§ WORK REQUEST: Leave out all images and set down the records exactly as given.
+ + +
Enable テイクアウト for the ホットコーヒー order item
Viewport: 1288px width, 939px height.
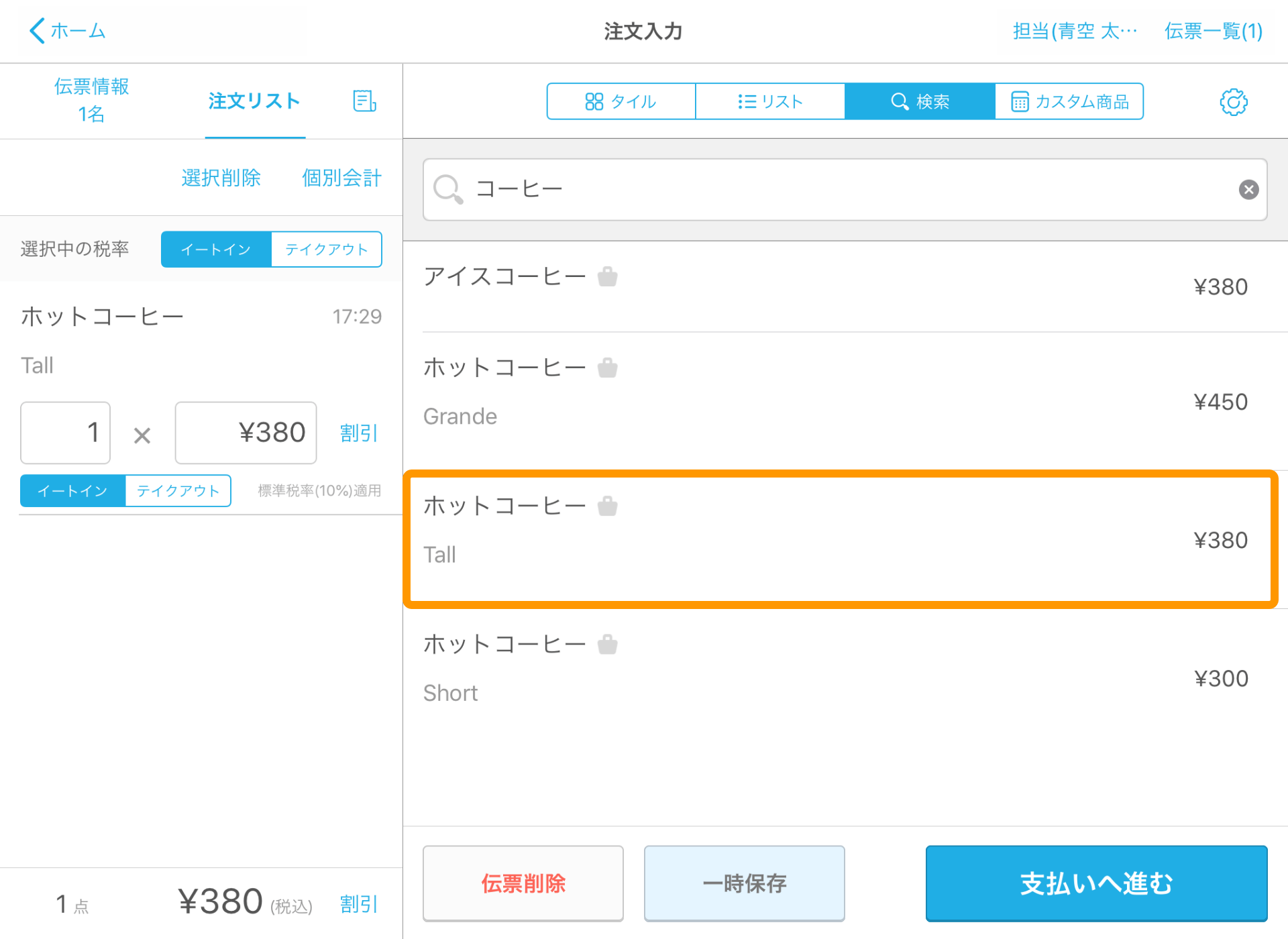pyautogui.click(x=178, y=490)
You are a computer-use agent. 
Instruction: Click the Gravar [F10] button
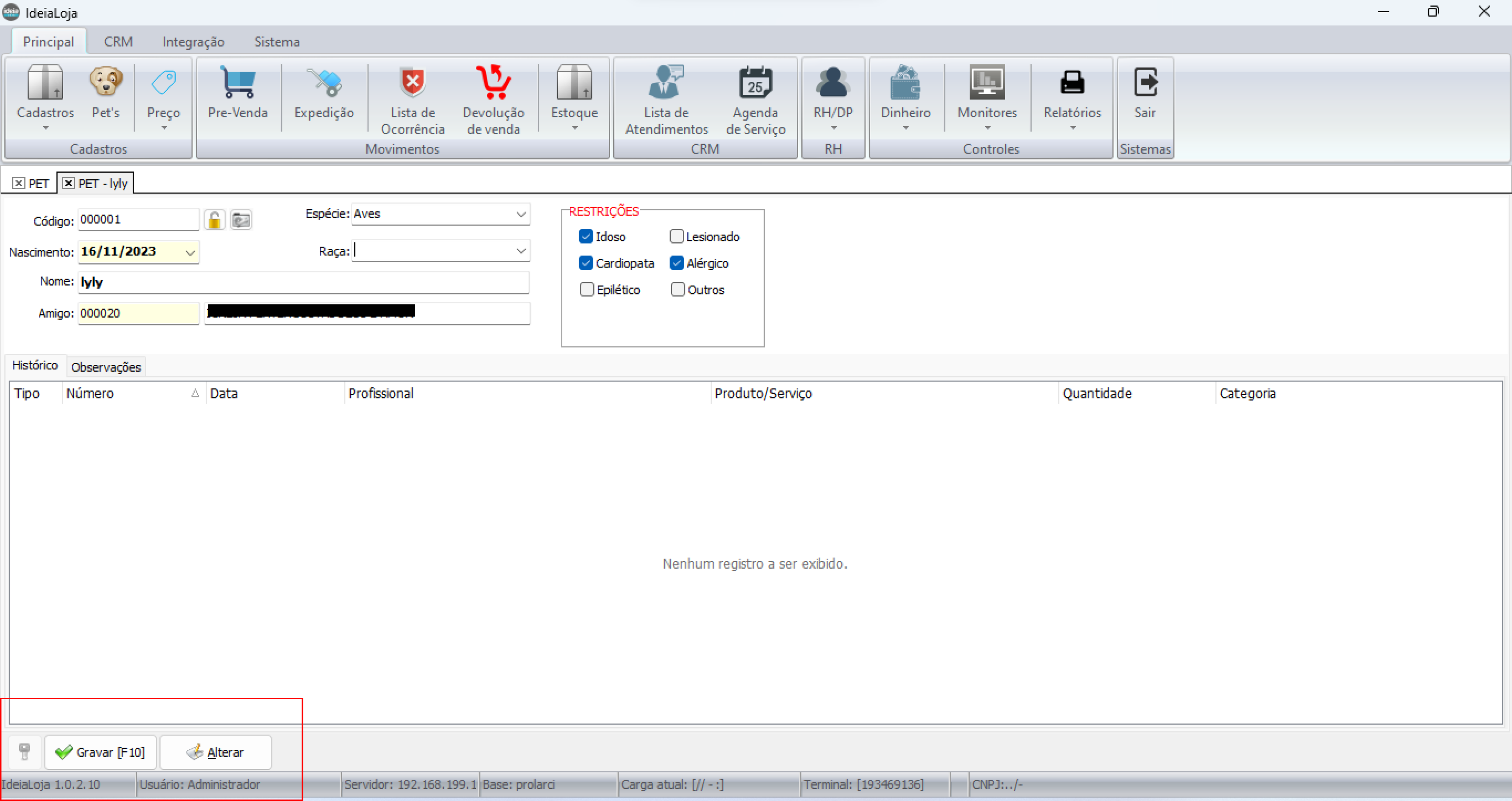coord(100,752)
+ + +
§ SOLUTION TO THIS TASK:
Enable テイクアウト for the ホットコーヒー order item
Viewport: 1288px width, 939px height.
pyautogui.click(x=178, y=490)
You are a computer-use agent. 
Instruction: Click the Gravar [F10] button
coord(100,752)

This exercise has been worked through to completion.